The Arab Center for Research and Policy Studies hosted Dean of the College of Social Sciences and Humanities and Professor of History Amal Ghazal in its weekly seminar on 13 January 2012, to lecture on “Anti-Liberal Thought in the Age of the Nahda”.
In the seminar, Dr Ghazal discussed a current of Arab thought running counter to the liberal ideas that emerged in the late nineteenth and early twentieth centuries, which critiqued the focus on pioneers of modernity in the Nahda era of Arab Renaissance thought, neglecting opposing ideas. She began by spotlighting the thought of Sufi scholar Yusuf al-Nabhani and his polemic against Muhammad Abdo, Jamal al-Din al-Afghani, and Rashid Rida – the pioneers of the turn-of-the century movement of religious reform. She then took up discussion of the controversy flourishing at the same time, between al-Nabhani and Wahhabism. Essentially a struggle between Sufism and Salafism, Ghazal highlighted features of al-Nabhani’s thought that he shared with his Wahhabi opponents while noting that the Wahabi polemic against him was not only due to his Sufism, but also to his “Ottomanism,” replete – from the Wahabi perspective – with intellectual contamination, European influence and the abandonment of Islam. Fundamentally, she pointed out, Wahhabism criticized al-Nabhani for his affiliation with the Levant, a region that upheld in practice the principle of equal citizenship between Muslims and others and enjoyed parliaments and elections. Consequently, there emerged regional intellectual tensions between the Arabian Peninsula’s Najd and the Mediterranean basin with its Ottoman identity.

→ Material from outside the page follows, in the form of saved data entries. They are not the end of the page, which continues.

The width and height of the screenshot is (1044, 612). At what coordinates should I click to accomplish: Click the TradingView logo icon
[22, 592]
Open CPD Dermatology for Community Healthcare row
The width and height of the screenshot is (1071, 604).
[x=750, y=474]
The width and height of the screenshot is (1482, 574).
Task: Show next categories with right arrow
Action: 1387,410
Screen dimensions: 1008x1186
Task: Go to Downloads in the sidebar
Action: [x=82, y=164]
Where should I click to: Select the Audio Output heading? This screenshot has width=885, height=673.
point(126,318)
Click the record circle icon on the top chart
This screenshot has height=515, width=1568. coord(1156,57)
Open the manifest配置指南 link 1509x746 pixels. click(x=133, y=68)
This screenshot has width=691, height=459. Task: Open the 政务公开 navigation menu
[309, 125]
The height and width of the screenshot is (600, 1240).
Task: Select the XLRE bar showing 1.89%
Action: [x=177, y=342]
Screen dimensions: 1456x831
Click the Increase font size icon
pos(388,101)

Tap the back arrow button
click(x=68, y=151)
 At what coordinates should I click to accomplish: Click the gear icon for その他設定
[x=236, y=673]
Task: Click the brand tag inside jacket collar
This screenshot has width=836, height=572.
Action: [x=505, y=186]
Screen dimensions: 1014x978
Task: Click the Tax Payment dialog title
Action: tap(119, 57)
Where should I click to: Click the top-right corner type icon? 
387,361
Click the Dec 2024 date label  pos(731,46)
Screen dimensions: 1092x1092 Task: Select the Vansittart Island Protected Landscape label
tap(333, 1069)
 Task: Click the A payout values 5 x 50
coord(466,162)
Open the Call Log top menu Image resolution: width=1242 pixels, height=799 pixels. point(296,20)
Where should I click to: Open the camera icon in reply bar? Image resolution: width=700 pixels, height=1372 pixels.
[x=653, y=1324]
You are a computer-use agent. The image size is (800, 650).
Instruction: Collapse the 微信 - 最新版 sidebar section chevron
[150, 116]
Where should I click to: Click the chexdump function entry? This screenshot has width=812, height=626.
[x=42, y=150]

Then, proceeding from her reading of Albert Hourani's book Arabic Thought in the Liberal Age, which was translated into Arabic under the title al-fikr al-‘arabi fi ‘asr al-nahda, Ghazal highlighted the emergence and crystallization of an anti-renaissance, anti-modernist stream of thought that combined the forces of Sufism and Salafism. While this work mapped Arab Renaissance thought historically for Western universities, Ghazal demonstrated that the “map” included many problematic pitfalls to be avoided and remedied. Her current research project seeks to take this “corrective” path and interrogate the centrality of liberalism to writing the history of Arab thought, the relationship of liberalism with Islam, and anti-liberal trends – which arguably extend into modern times – as well as other research questions that need to be subjected to analysis.